CoSTA$\ast$: Cost-Sensitive Toolpath Agent for Multi-turn Image Editing

TL;DR

A novel benchmark of challenging multi-turn image editing is built, on which CoSTA* outperforms state-of-the-art image-editing models or agents in terms of both cost and quality, and performs versatile trade-offs upon user preference.

Abstract

Text-to-image models like stable diffusion and DALLE-3 still struggle with multi-turn image editing. We decompose such a task as an agentic workflow (path) of tool use that addresses a sequence of subtasks by AI tools of varying costs. Conventional search algorithms require expensive exploration to find tool paths. While large language models (LLMs) possess prior knowledge of subtask planning, they may lack accurate estimations of capabilities and costs of tools to determine which to apply in each subtask. Can we combine the strengths of both LLMs and graph search to find cost-efficient tool paths? We propose a three-stage approach "CoSTA*" that leverages LLMs to create a subtask tree, which helps prune a graph of AI tools for the given task, and then conducts A* search on the small subgraph to find a tool path. To better balance the total cost and quality, CoSTA* combines both metrics of each tool on every subtask to guide the A* search.
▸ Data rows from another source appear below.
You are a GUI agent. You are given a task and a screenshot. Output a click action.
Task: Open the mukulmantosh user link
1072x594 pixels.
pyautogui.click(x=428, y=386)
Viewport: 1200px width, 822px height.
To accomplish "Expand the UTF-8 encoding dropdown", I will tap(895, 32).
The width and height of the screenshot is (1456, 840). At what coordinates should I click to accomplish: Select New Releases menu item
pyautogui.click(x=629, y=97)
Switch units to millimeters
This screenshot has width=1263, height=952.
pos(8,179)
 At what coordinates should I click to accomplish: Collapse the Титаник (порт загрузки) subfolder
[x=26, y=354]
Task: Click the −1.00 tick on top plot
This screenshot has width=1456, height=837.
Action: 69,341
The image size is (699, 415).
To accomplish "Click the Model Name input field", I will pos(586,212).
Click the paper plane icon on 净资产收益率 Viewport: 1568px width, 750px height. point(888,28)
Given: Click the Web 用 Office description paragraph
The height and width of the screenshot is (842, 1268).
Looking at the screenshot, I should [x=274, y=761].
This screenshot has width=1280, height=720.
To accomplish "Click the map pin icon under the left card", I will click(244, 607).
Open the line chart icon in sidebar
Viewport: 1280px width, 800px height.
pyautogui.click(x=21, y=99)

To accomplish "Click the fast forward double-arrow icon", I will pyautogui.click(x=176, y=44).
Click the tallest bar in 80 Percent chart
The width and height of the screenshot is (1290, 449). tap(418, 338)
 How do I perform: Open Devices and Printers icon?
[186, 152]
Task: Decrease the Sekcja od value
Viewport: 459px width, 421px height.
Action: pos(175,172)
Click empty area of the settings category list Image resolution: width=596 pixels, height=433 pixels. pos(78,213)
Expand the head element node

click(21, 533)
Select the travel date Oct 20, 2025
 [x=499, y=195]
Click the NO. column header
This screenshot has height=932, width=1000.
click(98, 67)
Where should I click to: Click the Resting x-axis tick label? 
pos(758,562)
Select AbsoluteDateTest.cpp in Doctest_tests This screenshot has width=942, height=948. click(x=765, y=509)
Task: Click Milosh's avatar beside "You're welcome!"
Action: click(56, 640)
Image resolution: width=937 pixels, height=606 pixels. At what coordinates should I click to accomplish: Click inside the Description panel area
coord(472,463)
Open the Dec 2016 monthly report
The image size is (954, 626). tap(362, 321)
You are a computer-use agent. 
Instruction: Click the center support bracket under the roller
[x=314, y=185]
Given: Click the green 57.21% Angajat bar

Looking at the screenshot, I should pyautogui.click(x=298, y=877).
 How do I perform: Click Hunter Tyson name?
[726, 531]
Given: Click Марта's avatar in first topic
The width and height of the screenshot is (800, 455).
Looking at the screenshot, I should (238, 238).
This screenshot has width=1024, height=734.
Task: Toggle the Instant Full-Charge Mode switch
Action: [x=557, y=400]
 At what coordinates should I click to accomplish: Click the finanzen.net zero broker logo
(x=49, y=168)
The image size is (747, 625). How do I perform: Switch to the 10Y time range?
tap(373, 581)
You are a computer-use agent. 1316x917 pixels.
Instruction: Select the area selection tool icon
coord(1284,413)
Each subtask's output is then evaluated by a vision-language model (VLM), where a failure will trigger an update of the tool's cost and quality on the subtask. Hence, the A* search can recover from failures quickly to explore other paths. Moreover, CoSTA* can automatically switch between modalities across subtasks for a better cost-quality trade-off. We build a novel benchmark of challenging multi-turn image editing, on which CoSTA* outperforms state-of-the-art image-editing models or agents in terms of both cost and quality, and performs versatile trade-offs upon user preference.

Figures (13)

• Figure 1: CoSTA$^*$ with different cost-quality trade-off coefficients $\alpha$ vs. four recent image-editing models/agents. CoSTA$^*$ achieves Pareto optimality and dominates baselines on both metrics.
• Figure 2: Comparison of CoSTA$^*$ with State-of-the-Art image editing models/agents, which include GenArtist wang2024genartistmultimodalllmagent, MagicBrush zhang2024magicbrushmanuallyannotateddataset, InstructPix2Pix brooks2023instructpix2pixlearningfollowimage, and CLOVA DBLP:conf/cvpr/Gao0ZMHZL24. The input images and prompts are shown on the left of the figure. The outputs generated by each method illustrate differences in accuracy, visual coherence, and the ability to multimodal tasks. Figure \ref{['fig:qual_example']} shows examples of step-by-step editing using CoSTA$^*$ with intermediate subtask outputs presented.
• Figure 3: Comparison of CoSTA$^*$ with other planning agents. LLM-only planning is efficient but prone to failure and heuristics. Search algorithms like A$^*$ guarantee optimal paths but are computationally expensive. CoSTA$^*$ balances cost and quality by first pruning the subtask tree using an LLM, which reduces the graph of tools we conduct fine-grained A$^*$ search on.
• Figure 4: Tool Dependency Graph (TDG). A directed graph where nodes represent tools and edges indicate dependencies. An edge $(v_1, v_2)$ means $v_1$'s output is a legal input of $v_2$. It enables toolpath search for multi-turn image-editing tasks with composite instructions.
• Figure 5: Three stages in CoSTA$^*$: (1) an LLM generates a subtask tree based on the input and task dependencies; (2) the subtask tree spans a tool subgraph that maintains tool dependencies; and (3) A$^*$ search finds the best toolpath balancing efficiency and quality.